Menteri Keuangan (Menkeu) Purbaya Yudhi Sadewa menegaskan alokasi tersebut merupakan wujud komitmen pemerintah dalam menjalankan mandat konstitusi.
"Sesuai UUD 1945, negara memprioritaskan anggaran pendidikan sekurang-kurangnya 20 persen dari APBN untuk penyelenggaraan pendidikan nasional," kata Purbaya dalam Konferensi Pers RAPBN dan Nota Keuangan Tahun Anggaran 2027 di Jakarta, Jumat (14/8/2026).
Secara teknis, anggaran pendidikan senilai Rp 820,9 triliun tersebut disalurkan melalui tiga jalur utama, yakni Belanja Pemerintah Pusat (BPP) sebesar Rp 490,7 triliun, Transfer ke Daerah (TKD) sebesar Rp 277,1 triliun, serta pos pembiayaan sebesar Rp 53 triliun.
Dana raksasa ini disiapkan untuk menopang sejumlah program prioritas nasional, mulai dari bantuan pendidikan langsung, peningkatan kualitas sarana sekolah, hingga program kesejahteraan sosial siswa. Salah satu alokasi terbesar diarahkan untuk mendukung Program Makan Bergizi Gratis (MBG) yang menargetkan hingga 60,6 juta penerima manfaat.
Baca Juga
Selain itu, keberlanjutan bantuan operasional dan beasiswa dipastikan tetap terjaga. Program ini mencakup Bantuan Operasional Sekolah (BOS) untuk 54,2 juta siswa, Program Indonesia Pintar (PIP) untuk 22,1 juta siswa, Bantuan Operasional Penyelenggaraan Pendidikan Anak Usia Dini (BOP PAUD) untuk 6,3 juta peserta didik, Kartu Indonesia Pintar (KIP) Kuliah untuk 1,1 juta mahasiswa, serta alokasi beasiswa Lembaga Pengelola Dana Pendidikan (LPDP) dan BOP bagi 148 museum dan taman budaya.
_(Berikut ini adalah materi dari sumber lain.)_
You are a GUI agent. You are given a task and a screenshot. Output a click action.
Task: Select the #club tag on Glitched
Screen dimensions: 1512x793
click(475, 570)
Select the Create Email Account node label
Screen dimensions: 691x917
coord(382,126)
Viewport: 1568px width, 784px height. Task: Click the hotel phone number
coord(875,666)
Pemerintah juga memberikan perhatian khusus pada peningkatan fasilitas pendidikan dan kesejahteraan tenaga pengajar. Pada 2027, anggaran diarahkan untuk merenovasi 12.215 unit sekolah dan madrasah, membangun tujuh Sekolah Unggul Garuda, serta membangun 100 Sekolah Rakyat sekaligus mendukung operasional 166 Sekolah Rakyat.
Sementara itu, peningkatan kesejahteraan guru diakomodasi melalui alokasi Tunjangan Profesi Guru (TPG) Non-PNS bagi 1,3 juta guru, TPG Aparatur Sipil Negara Daerah (ASND) bagi 1,7 juta guru di daerah, serta Tambahan Penghasilan (Tamsil) ASND bagi 20,7 ribu guru di daerah.
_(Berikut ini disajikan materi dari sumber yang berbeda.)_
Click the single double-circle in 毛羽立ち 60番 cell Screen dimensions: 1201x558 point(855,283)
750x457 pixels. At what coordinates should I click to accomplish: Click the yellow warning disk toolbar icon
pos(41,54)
Peningkatan alokasi di sektor pendidikan ini sejalan dengan penataan postur RAPBN 2027 yang menargetkan penurunan defisit anggaran. Presiden Prabowo Subianto menyatakan defisit RAPBN 2027 ditargetkan sebesar 2,40 persen terhadap Produk Domestik Bruto (PDB)—membaik dibanding target APBN 2026 yang sebesar 2,68 persen.
Dalam kerangka makro tersebut, total belanja negara pada 2027 direncanakan mencapai Rp 4.097,2 triliun (naik dari Rp 3.842,7 triliun pada 2026). Sementara pendapatan negara ditargetkan tumbuh menjadi Rp 3.426 triliun (naik dari Rp 3.153,6 triliun pada 2026), dengan pembiayaan anggaran yang ditekan menjadi Rp 671,2 triliun.